▶ [GIVEN DATA]:

━━━━━━━━━━━━━━━━━━━━━━━━━━━━━━

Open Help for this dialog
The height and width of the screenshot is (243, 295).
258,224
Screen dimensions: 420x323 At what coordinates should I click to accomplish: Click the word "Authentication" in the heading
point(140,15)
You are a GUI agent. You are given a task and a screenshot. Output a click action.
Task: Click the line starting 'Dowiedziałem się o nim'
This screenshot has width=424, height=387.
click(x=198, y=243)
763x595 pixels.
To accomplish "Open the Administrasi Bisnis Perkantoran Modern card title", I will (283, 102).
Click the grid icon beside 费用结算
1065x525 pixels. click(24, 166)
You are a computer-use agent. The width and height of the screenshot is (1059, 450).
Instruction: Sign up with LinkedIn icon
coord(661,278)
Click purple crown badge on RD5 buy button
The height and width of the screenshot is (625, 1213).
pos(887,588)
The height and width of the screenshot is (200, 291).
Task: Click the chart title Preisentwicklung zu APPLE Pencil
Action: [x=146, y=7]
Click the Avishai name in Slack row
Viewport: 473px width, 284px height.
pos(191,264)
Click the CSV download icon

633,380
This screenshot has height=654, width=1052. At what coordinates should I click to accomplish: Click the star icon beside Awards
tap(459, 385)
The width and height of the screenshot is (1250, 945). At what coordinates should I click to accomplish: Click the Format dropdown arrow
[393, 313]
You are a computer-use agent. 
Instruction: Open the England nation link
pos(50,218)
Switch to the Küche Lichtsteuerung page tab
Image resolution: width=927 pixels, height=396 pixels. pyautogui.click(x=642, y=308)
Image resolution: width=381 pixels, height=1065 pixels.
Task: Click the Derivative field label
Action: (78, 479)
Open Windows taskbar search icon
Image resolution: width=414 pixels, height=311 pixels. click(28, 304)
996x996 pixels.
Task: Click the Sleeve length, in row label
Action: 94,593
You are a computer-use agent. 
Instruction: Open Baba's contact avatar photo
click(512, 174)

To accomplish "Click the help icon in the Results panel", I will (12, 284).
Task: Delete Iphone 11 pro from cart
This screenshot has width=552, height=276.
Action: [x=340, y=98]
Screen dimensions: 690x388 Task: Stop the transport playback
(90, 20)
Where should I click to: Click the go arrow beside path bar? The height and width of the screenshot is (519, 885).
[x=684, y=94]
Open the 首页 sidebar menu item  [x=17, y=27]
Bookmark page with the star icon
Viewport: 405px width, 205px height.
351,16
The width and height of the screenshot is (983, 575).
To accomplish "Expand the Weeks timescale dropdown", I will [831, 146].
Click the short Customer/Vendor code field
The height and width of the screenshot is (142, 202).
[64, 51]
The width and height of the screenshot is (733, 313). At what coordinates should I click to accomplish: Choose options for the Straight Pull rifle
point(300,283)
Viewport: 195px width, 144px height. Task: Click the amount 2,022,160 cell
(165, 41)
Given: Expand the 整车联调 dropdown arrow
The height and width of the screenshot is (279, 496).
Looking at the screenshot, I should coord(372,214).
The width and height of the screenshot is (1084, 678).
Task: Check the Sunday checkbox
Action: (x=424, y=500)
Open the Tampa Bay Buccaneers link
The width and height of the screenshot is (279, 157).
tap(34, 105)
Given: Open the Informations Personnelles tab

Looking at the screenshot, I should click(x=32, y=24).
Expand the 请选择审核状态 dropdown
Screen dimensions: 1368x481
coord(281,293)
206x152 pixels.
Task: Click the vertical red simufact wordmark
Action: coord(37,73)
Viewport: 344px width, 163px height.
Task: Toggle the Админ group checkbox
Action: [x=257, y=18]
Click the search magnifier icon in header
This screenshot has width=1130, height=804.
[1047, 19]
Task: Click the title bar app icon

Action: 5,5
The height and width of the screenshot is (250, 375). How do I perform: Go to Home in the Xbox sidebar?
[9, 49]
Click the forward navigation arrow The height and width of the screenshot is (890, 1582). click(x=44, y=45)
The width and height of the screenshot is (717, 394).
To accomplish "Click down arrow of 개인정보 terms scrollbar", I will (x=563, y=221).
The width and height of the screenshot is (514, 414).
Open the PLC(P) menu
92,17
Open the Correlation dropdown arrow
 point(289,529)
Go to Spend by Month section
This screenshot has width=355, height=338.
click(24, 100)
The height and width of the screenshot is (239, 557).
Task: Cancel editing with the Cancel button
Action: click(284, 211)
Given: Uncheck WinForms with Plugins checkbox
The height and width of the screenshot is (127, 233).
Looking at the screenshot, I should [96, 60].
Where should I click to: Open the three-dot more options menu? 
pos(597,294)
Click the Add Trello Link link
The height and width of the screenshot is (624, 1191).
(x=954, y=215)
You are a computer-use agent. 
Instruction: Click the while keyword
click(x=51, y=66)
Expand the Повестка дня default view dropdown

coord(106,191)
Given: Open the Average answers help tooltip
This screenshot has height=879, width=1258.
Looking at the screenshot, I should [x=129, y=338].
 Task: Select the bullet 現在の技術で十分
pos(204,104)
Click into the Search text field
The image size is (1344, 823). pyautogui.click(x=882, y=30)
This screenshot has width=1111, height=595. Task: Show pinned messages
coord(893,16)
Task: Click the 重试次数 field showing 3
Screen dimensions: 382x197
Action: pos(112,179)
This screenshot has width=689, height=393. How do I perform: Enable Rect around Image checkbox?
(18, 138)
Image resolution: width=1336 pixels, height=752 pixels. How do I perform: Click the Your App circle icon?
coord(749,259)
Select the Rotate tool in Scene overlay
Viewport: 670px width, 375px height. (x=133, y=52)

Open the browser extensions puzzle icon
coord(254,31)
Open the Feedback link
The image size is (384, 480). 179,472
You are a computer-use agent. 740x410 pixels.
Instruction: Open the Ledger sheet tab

━━━━━━━━━━━━━━━━━━━━━━━━━━━━━━

▶ [TASK GOAL]: Reproduce every line above word for word, keeping the original order.

▶ [EXERCISE SOLUTION]:
Open Help for this dialog
The height and width of the screenshot is (243, 295).
258,224
Screen dimensions: 420x323 At what coordinates should I click to accomplish: Click the word "Authentication" in the heading
point(140,15)
You are a GUI agent. You are given a task and a screenshot. Output a click action.
Task: Click the line starting 'Dowiedziałem się o nim'
This screenshot has width=424, height=387.
click(x=198, y=243)
763x595 pixels.
To accomplish "Open the Administrasi Bisnis Perkantoran Modern card title", I will (283, 102).
Click the grid icon beside 费用结算
1065x525 pixels. click(24, 166)
You are a computer-use agent. The width and height of the screenshot is (1059, 450).
Instruction: Sign up with LinkedIn icon
coord(661,278)
Click purple crown badge on RD5 buy button
The height and width of the screenshot is (625, 1213).
pos(887,588)
The height and width of the screenshot is (200, 291).
Task: Click the chart title Preisentwicklung zu APPLE Pencil
Action: [x=146, y=7]
Click the Avishai name in Slack row
Viewport: 473px width, 284px height.
pos(191,264)
Click the CSV download icon

633,380
This screenshot has height=654, width=1052. At what coordinates should I click to accomplish: Click the star icon beside Awards
tap(459, 385)
The width and height of the screenshot is (1250, 945). At what coordinates should I click to accomplish: Click the Format dropdown arrow
[393, 313]
You are a computer-use agent. 
Instruction: Open the England nation link
pos(50,218)
Switch to the Küche Lichtsteuerung page tab
Image resolution: width=927 pixels, height=396 pixels. pyautogui.click(x=642, y=308)
Image resolution: width=381 pixels, height=1065 pixels.
Task: Click the Derivative field label
Action: (78, 479)
Open Windows taskbar search icon
Image resolution: width=414 pixels, height=311 pixels. click(28, 304)
996x996 pixels.
Task: Click the Sleeve length, in row label
Action: 94,593
You are a computer-use agent. 
Instruction: Open Baba's contact avatar photo
click(512, 174)

To accomplish "Click the help icon in the Results panel", I will (12, 284).
Task: Delete Iphone 11 pro from cart
This screenshot has width=552, height=276.
Action: [x=340, y=98]
Screen dimensions: 690x388 Task: Stop the transport playback
(90, 20)
Where should I click to: Click the go arrow beside path bar? The height and width of the screenshot is (519, 885).
[x=684, y=94]
Open the 首页 sidebar menu item  [x=17, y=27]
Bookmark page with the star icon
Viewport: 405px width, 205px height.
351,16
The width and height of the screenshot is (983, 575).
To accomplish "Expand the Weeks timescale dropdown", I will [831, 146].
Click the short Customer/Vendor code field
The height and width of the screenshot is (142, 202).
[64, 51]
The width and height of the screenshot is (733, 313). At what coordinates should I click to accomplish: Choose options for the Straight Pull rifle
point(300,283)
Viewport: 195px width, 144px height. Task: Click the amount 2,022,160 cell
(165, 41)
Given: Expand the 整车联调 dropdown arrow
The height and width of the screenshot is (279, 496).
Looking at the screenshot, I should coord(372,214).
The width and height of the screenshot is (1084, 678).
Task: Check the Sunday checkbox
Action: (x=424, y=500)
Open the Tampa Bay Buccaneers link
The width and height of the screenshot is (279, 157).
tap(34, 105)
Given: Open the Informations Personnelles tab

Looking at the screenshot, I should click(x=32, y=24).
Expand the 请选择审核状态 dropdown
Screen dimensions: 1368x481
coord(281,293)
206x152 pixels.
Task: Click the vertical red simufact wordmark
Action: coord(37,73)
Viewport: 344px width, 163px height.
Task: Toggle the Админ group checkbox
Action: [x=257, y=18]
Click the search magnifier icon in header
This screenshot has width=1130, height=804.
[1047, 19]
Task: Click the title bar app icon

Action: 5,5
The height and width of the screenshot is (250, 375). How do I perform: Go to Home in the Xbox sidebar?
[9, 49]
Click the forward navigation arrow The height and width of the screenshot is (890, 1582). click(x=44, y=45)
The width and height of the screenshot is (717, 394).
To accomplish "Click down arrow of 개인정보 terms scrollbar", I will (x=563, y=221).
The width and height of the screenshot is (514, 414).
Open the PLC(P) menu
92,17
Open the Correlation dropdown arrow
 point(289,529)
Go to Spend by Month section
This screenshot has width=355, height=338.
click(24, 100)
The height and width of the screenshot is (239, 557).
Task: Cancel editing with the Cancel button
Action: click(284, 211)
Given: Uncheck WinForms with Plugins checkbox
The height and width of the screenshot is (127, 233).
Looking at the screenshot, I should [96, 60].
Where should I click to: Open the three-dot more options menu? 
pos(597,294)
Click the Add Trello Link link
The height and width of the screenshot is (624, 1191).
(x=954, y=215)
You are a computer-use agent. 
Instruction: Click the while keyword
click(x=51, y=66)
Expand the Повестка дня default view dropdown

coord(106,191)
Given: Open the Average answers help tooltip
This screenshot has height=879, width=1258.
Looking at the screenshot, I should [x=129, y=338].
 Task: Select the bullet 現在の技術で十分
pos(204,104)
Click into the Search text field
The image size is (1344, 823). pyautogui.click(x=882, y=30)
This screenshot has width=1111, height=595. Task: Show pinned messages
coord(893,16)
Task: Click the 重试次数 field showing 3
Screen dimensions: 382x197
Action: pos(112,179)
This screenshot has width=689, height=393. How do I perform: Enable Rect around Image checkbox?
(18, 138)
Image resolution: width=1336 pixels, height=752 pixels. How do I perform: Click the Your App circle icon?
coord(749,259)
Select the Rotate tool in Scene overlay
Viewport: 670px width, 375px height. (x=133, y=52)

Open the browser extensions puzzle icon
coord(254,31)
Open the Feedback link
The image size is (384, 480). 179,472
You are a computer-use agent. 740x410 pixels.
Instruction: Open the Ledger sheet tab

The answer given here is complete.